Avellino, Santoro (Si Può): “si vive di occasionalismo, Avellino non è più la città giardino”.

(Tv7 Avellino) – Questa mattina presso il circolo della Stampa di Avellino si è tenuta la conferenza stampe del gruppo politico “Si Può”. Alla conferenza stampa hanno partecipato il capogruppo in consiglio comunale di Avellino Amalio Santoro e il Presidente Giancarlo Giordano per discutere delle vicende politico-amministrative della città capoluogo. Il consigliere comunale ha posto l’attenzione su diverse tematiche: la situazione finanziaria dell’ente di Piazza del Popolo, il destino dell’area Ovest della città, la cittadella giudiziaria, la sanità irpina e altre ancora.

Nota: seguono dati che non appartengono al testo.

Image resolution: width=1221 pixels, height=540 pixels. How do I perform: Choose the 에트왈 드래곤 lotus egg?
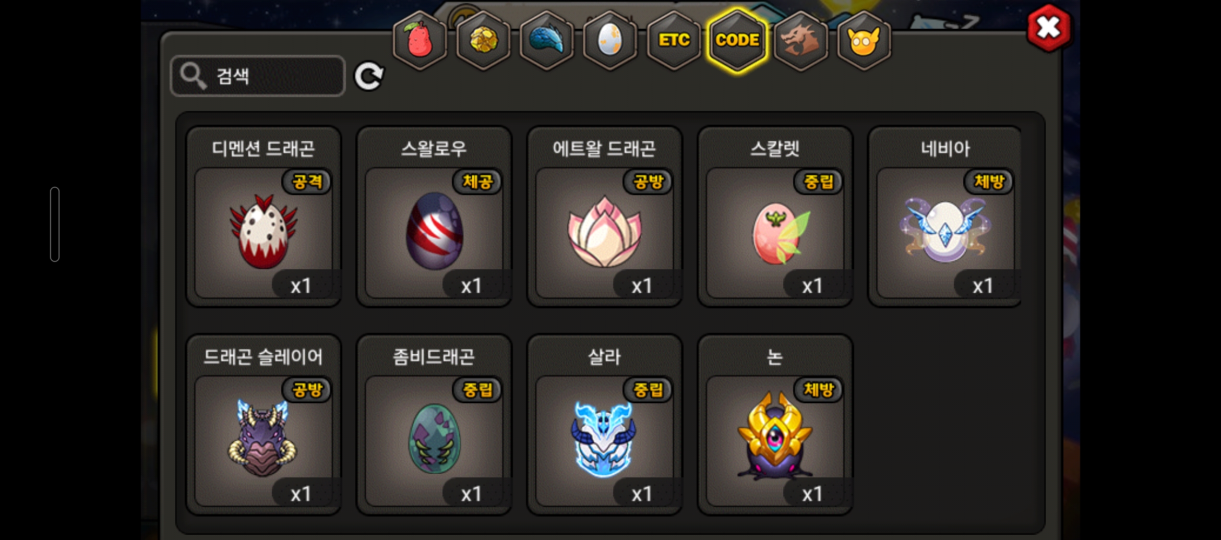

“La condizione della città è sotto gli occhi di tutti. L’Amministrazione comunale manca sulle scelte strategiche perché è dall’inizio che non ha un programma definito- continua Santoro – si vive di occasionalismo, annunci che vengono puntualmente smentiti dai fatti e la città, rispetto ad altri capoluoghi della Campania, è oggettivamente in difficoltà. Siamo in una profonda crisi identitaria. Non siamo più la città del commercio, dei servizi. Non siamo la città giardino”. Ancora Amalia Santoro sulla questione sanitaria: “In questa crisi profonda dell’Irpinia si è scatenata anche una guerra tra poveri. E’ stato smantellato frettolosamente l’ospedale di Solofra senza potenziare l’ospedale di Avellino perché noi ci consoliamo esaltando le eccellenze sanitarie ma ci dimentichiamo del quotidiano e della condizione del Pronto Soccorso e di alcuni reparti che, letteralmente, ad Avellino scoppiano. Va rilanciato Solofra e allo stesso tempo va potenziato l’ospedale di Avellino. Il Sindaco si dovrebbe dimettere per tante cose, non solo per la sanità perché anche nella vicenda covid è mancato questo ruolo di regia del comune capoluogo, è mancato un raccordo con l’azienda ospedaliera e con l’Asl” conclude il capogruppo consiliare di Si Può al Comune di Avellino Amalio Santoro.